* Begin *

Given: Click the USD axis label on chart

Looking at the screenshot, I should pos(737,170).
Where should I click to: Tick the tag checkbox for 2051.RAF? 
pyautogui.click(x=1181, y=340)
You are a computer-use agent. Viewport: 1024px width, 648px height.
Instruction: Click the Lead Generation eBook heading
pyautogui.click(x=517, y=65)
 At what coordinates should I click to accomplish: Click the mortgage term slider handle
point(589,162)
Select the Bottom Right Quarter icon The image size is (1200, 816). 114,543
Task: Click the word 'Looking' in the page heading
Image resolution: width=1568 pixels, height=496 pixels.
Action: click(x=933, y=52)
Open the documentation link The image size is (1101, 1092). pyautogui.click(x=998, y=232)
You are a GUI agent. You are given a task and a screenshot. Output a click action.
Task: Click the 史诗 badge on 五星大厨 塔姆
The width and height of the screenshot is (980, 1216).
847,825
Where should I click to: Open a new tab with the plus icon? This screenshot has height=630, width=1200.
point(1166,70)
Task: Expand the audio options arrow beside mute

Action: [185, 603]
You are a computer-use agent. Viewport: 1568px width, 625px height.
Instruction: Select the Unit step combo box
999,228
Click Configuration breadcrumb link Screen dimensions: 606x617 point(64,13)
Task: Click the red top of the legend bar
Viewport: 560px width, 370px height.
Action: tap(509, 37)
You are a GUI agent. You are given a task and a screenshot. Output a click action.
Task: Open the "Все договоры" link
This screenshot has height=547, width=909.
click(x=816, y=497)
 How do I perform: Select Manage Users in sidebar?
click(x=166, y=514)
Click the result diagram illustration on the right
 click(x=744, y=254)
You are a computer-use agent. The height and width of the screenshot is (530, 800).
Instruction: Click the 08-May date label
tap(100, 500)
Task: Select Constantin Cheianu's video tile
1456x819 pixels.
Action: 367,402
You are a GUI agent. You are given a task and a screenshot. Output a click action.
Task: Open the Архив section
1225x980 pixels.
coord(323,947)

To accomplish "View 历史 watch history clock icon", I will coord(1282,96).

* End *

TASK TO CARRY OUT: Reproduce verbatim the records from the line with "Open the documentation" up to and including the line with "coord(323,947)".

FINISHED TASK:
Open the documentation link The image size is (1101, 1092). pyautogui.click(x=998, y=232)
You are a GUI agent. You are given a task and a screenshot. Output a click action.
Task: Click the 史诗 badge on 五星大厨 塔姆
The width and height of the screenshot is (980, 1216).
847,825
Where should I click to: Open a new tab with the plus icon? This screenshot has height=630, width=1200.
point(1166,70)
Task: Expand the audio options arrow beside mute

Action: [185, 603]
You are a computer-use agent. Viewport: 1568px width, 625px height.
Instruction: Select the Unit step combo box
999,228
Click Configuration breadcrumb link Screen dimensions: 606x617 point(64,13)
Task: Click the red top of the legend bar
Viewport: 560px width, 370px height.
Action: tap(509, 37)
You are a GUI agent. You are given a task and a screenshot. Output a click action.
Task: Open the "Все договоры" link
This screenshot has height=547, width=909.
click(x=816, y=497)
 How do I perform: Select Manage Users in sidebar?
click(x=166, y=514)
Click the result diagram illustration on the right
 click(x=744, y=254)
You are a computer-use agent. The height and width of the screenshot is (530, 800).
Instruction: Click the 08-May date label
tap(100, 500)
Task: Select Constantin Cheianu's video tile
1456x819 pixels.
Action: 367,402
You are a GUI agent. You are given a task and a screenshot. Output a click action.
Task: Open the Архив section
1225x980 pixels.
coord(323,947)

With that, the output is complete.